Task to carry out:
Repeat the material exactly from its first line to the line that includes "[Sylwia Tur Exhibition and Talk". Skip pictures.

╔══

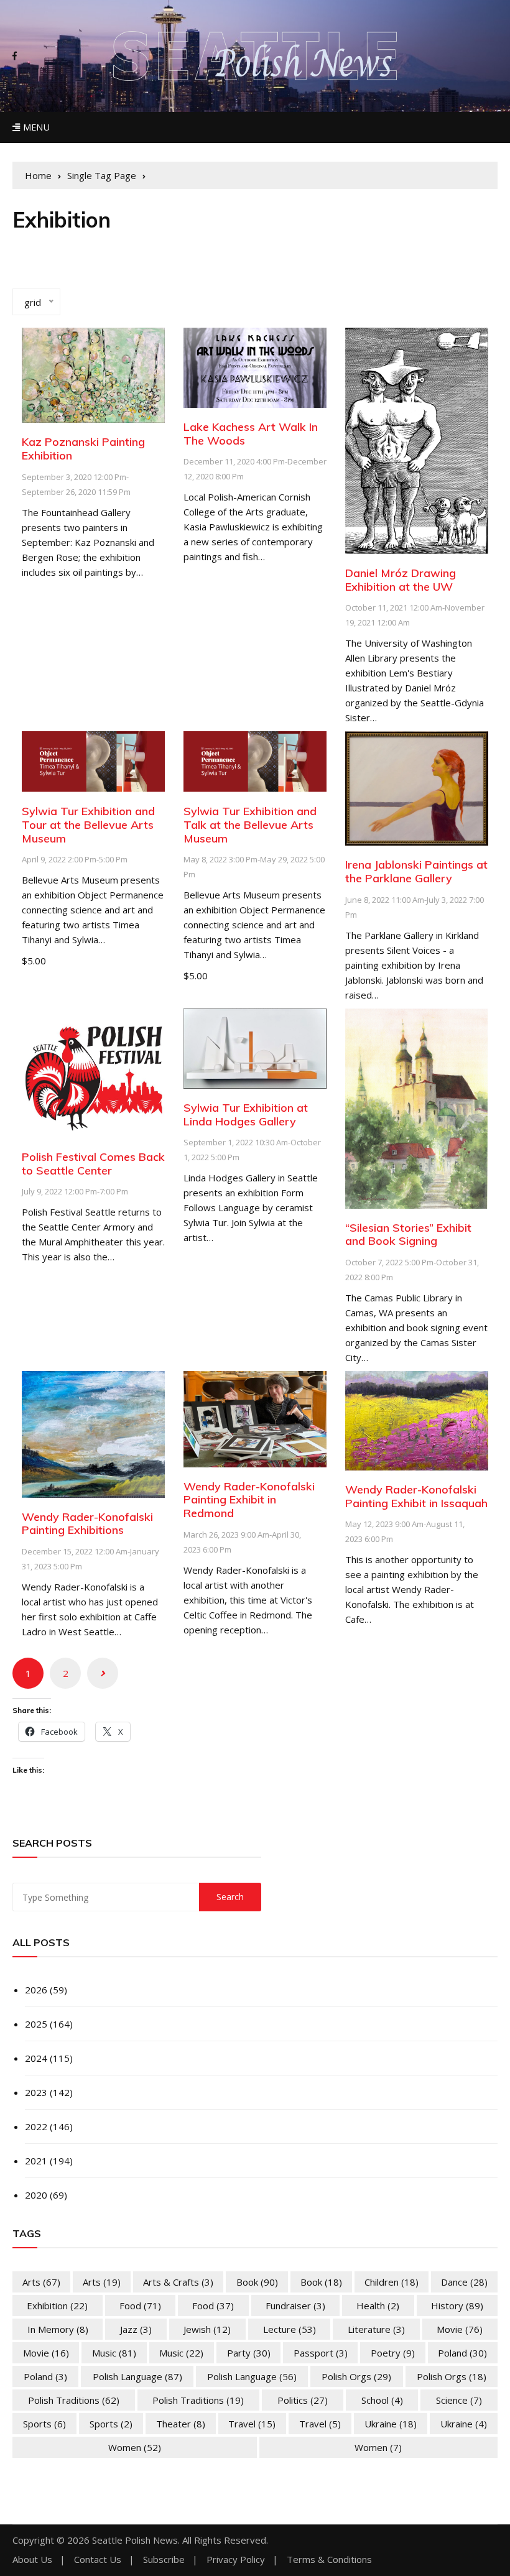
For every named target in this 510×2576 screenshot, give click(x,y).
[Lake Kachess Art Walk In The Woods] (255, 367)
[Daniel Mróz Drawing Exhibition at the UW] (416, 439)
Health (377, 2305)
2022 (36, 2126)
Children (391, 2282)
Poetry (393, 2353)
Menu (35, 127)
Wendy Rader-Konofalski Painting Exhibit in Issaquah (416, 1496)
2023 (36, 2092)
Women (134, 2447)
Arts (41, 2282)
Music (114, 2353)
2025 (36, 2024)
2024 (36, 2058)
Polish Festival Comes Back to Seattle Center (93, 1164)
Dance (464, 2282)
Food (140, 2305)
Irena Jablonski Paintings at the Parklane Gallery (416, 871)
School (382, 2400)
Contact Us (97, 2559)
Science (459, 2400)
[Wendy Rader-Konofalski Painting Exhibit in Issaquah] (416, 1419)
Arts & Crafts (178, 2282)
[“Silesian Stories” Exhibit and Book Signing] (416, 1107)
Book (257, 2282)
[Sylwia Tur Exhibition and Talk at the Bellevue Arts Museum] (255, 760)
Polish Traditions (73, 2400)
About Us (32, 2559)
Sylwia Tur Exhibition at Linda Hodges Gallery (245, 1115)
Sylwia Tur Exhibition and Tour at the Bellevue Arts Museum (88, 824)
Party (249, 2353)
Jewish (207, 2329)
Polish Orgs (356, 2376)
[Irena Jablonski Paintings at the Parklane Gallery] (416, 787)
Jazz (136, 2329)
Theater (180, 2423)
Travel (252, 2423)
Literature (376, 2329)
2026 (36, 1989)
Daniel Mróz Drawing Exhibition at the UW (400, 580)
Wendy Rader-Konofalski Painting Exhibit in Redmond (249, 1499)
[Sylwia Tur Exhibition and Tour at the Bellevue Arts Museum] (93, 760)
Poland (462, 2353)
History (457, 2305)
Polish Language (137, 2376)
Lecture (289, 2329)
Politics (302, 2400)
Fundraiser (295, 2305)
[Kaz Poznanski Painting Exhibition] (93, 374)
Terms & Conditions (329, 2559)
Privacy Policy (235, 2559)
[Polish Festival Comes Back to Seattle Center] (93, 1072)
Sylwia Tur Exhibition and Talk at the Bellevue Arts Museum (250, 824)
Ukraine (390, 2423)
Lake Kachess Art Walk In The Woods (250, 434)
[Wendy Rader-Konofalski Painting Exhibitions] (93, 1433)
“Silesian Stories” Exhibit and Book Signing (408, 1235)
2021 (36, 2160)
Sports (44, 2423)
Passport (321, 2353)
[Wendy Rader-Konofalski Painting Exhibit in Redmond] (255, 1417)
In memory (57, 2329)
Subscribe (164, 2559)
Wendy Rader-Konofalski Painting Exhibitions (87, 1524)
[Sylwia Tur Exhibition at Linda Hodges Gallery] (255, 1047)
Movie (460, 2329)
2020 (36, 2195)
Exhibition (57, 2305)
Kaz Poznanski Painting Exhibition (83, 449)
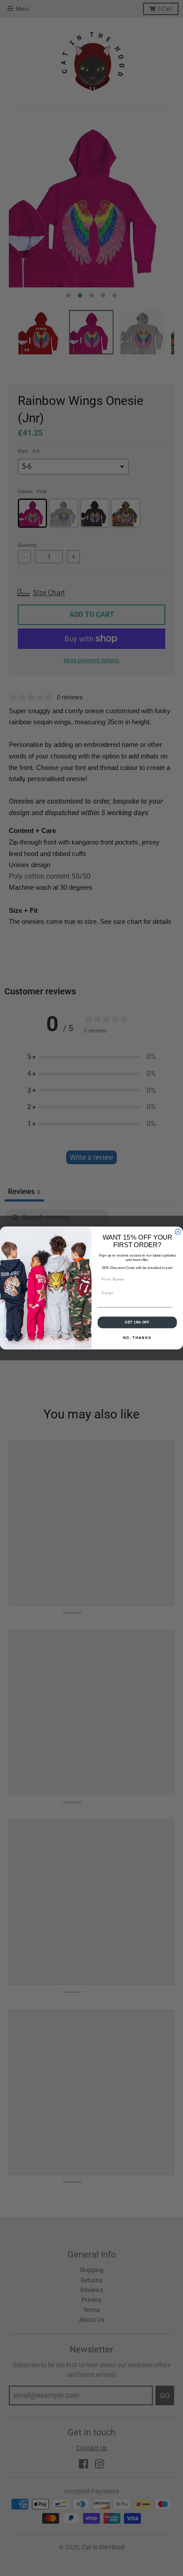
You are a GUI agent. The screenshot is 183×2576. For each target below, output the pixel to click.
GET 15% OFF (137, 1322)
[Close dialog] (178, 1232)
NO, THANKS (137, 1337)
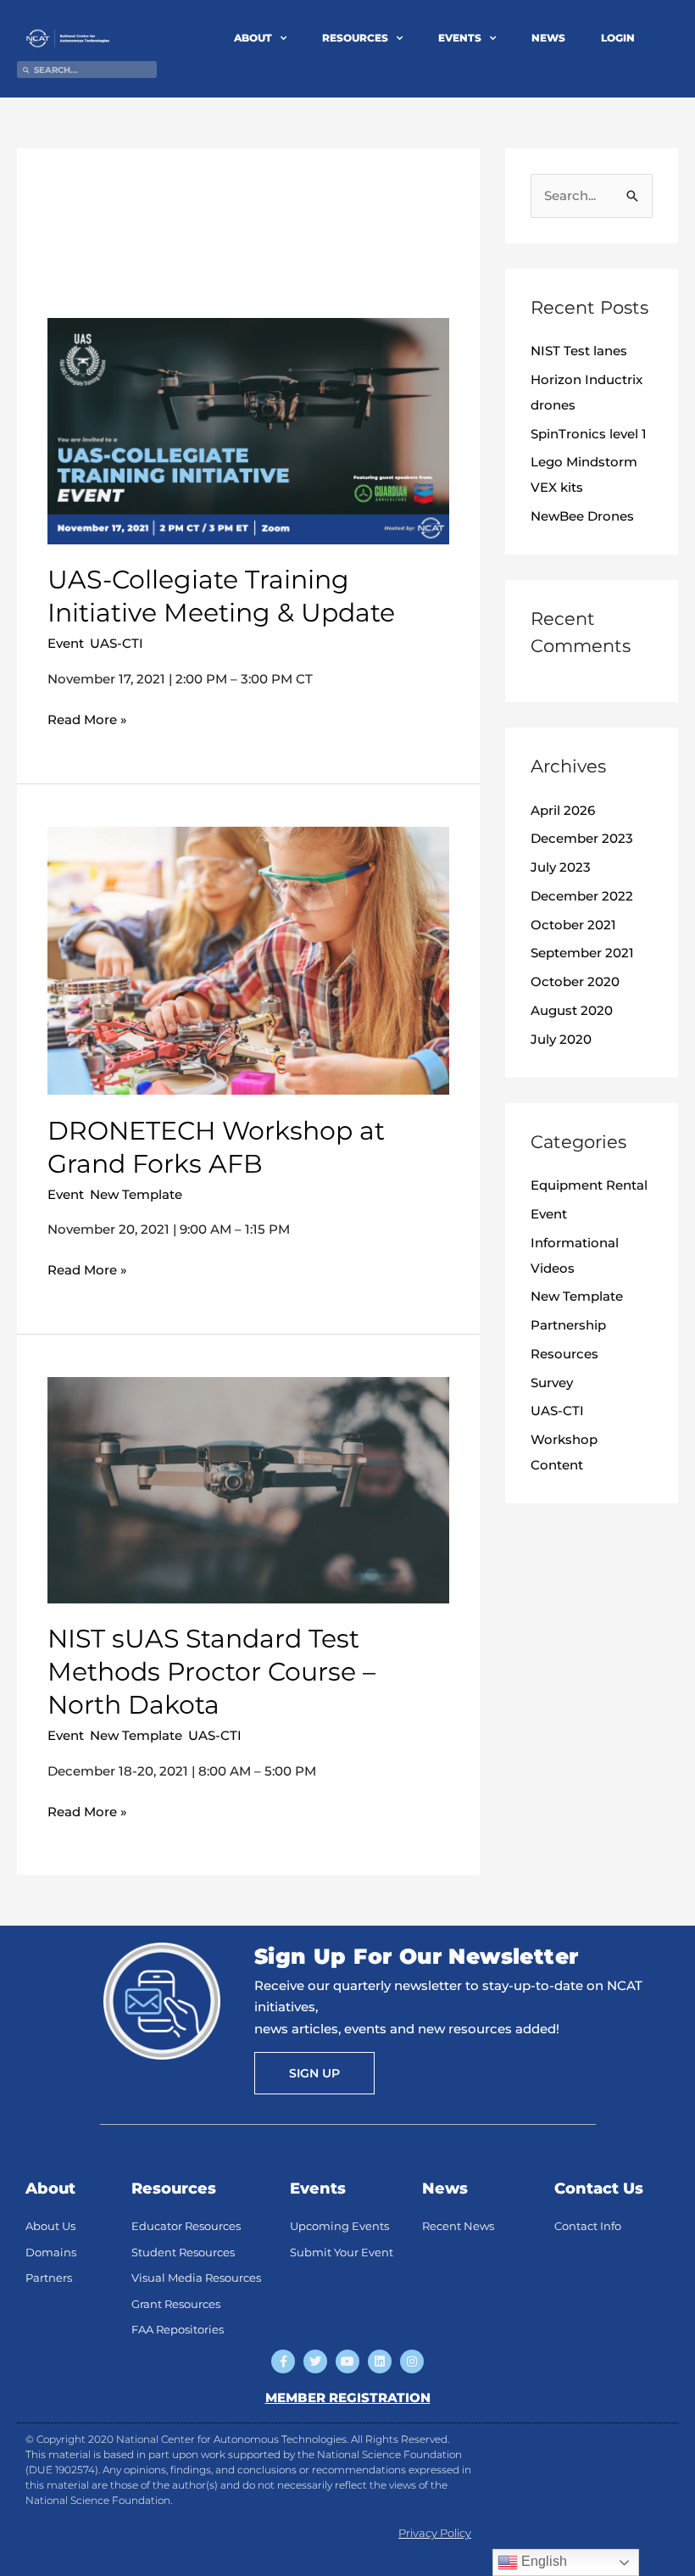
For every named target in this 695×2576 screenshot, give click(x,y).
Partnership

╚══

Response to this task:
For every named target in this 510×2576 screenshot, give click(x,y).
[Lake Kachess Art Walk In The Woods] (255, 367)
[Daniel Mróz Drawing Exhibition at the UW] (416, 439)
Health (377, 2305)
2022 (36, 2126)
Children (391, 2282)
Poetry (393, 2353)
Menu (35, 127)
Wendy Rader-Konofalski Painting Exhibit in Issaquah (416, 1496)
2023 (36, 2092)
Women (134, 2447)
Arts (41, 2282)
Music (114, 2353)
2025 (36, 2024)
2024 (36, 2058)
Polish Festival Comes Back to Seattle Center (93, 1164)
Dance (464, 2282)
Food (140, 2305)
Irena Jablonski Paintings at the Parklane Gallery (416, 871)
School (382, 2400)
Contact Us (97, 2559)
Science (459, 2400)
[Wendy Rader-Konofalski Painting Exhibit in Issaquah] (416, 1419)
Arts & Crafts (178, 2282)
[“Silesian Stories” Exhibit and Book Signing] (416, 1107)
Book (257, 2282)
[Sylwia Tur Exhibition and Talk at the Bellevue Arts Museum] (255, 760)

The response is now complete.